Malgré les avancées scientifiques remarquables, la question des dates de l’Aïd el-Fitr reste un point d’interrogation pour les communautés musulmanes à travers le monde. En 2026, cette divergence deviendra particulièrement visible : en France, le jour de la célébration sera fixé au vendredi 20 mars, tandis que plusieurs pays asiatiques et africains prévoient un samedi 21 mars.

Cette différence n’est pas due à une erreur scientifique. Elle résulte d’une distinction fondamentale entre l’alignement astronomique de la Lune — calculable avec précision — et sa visibilité réelle, une question traditionnelle dans la détermination des mois lunaires islamiques. L’astrophysicien algérien Jamal Mimouni, expert en mécanique céleste, explique que cette divergence reflète l’équilibre complexe entre science et interprétation religieuse.

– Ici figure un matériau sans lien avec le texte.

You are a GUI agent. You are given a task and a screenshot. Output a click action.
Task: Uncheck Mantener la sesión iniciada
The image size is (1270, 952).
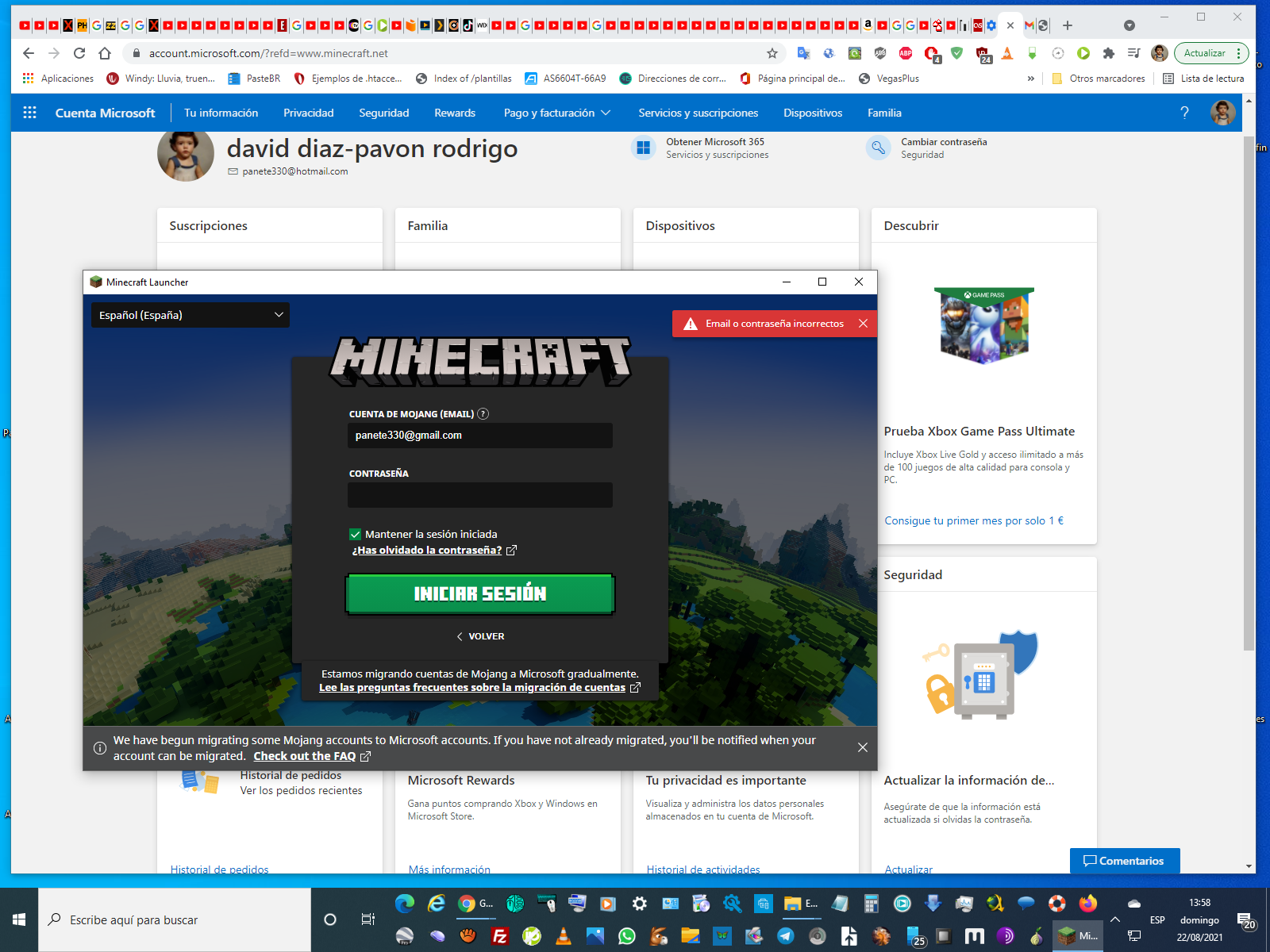tap(356, 535)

Dans le cas de 2026, les conditions d’observation du croissant lunaire sont très restrictives. Les calculs montrent qu’il sera difficile à voir dans la plupart des régions d’Asie et d’Afrique, ce qui obligera plusieurs pays à compléter Ramadan à trente jours. En Europe, notamment en France, les méthodes astronomiques permettront de célébrer l’Aïd le 20 mars, mais dans le Maghreb, la situation reste ambiguë.

« L’objectif n’est pas d’imposer une date unique, mais de respecter les traditions locales tout en utilisant des connaissances scientifiques », souligne Jamal Mimouni. Pour l’ensemble du monde musulman, cette année marquera l’évolution continue d’un dialogue où la science et la tradition coexistent.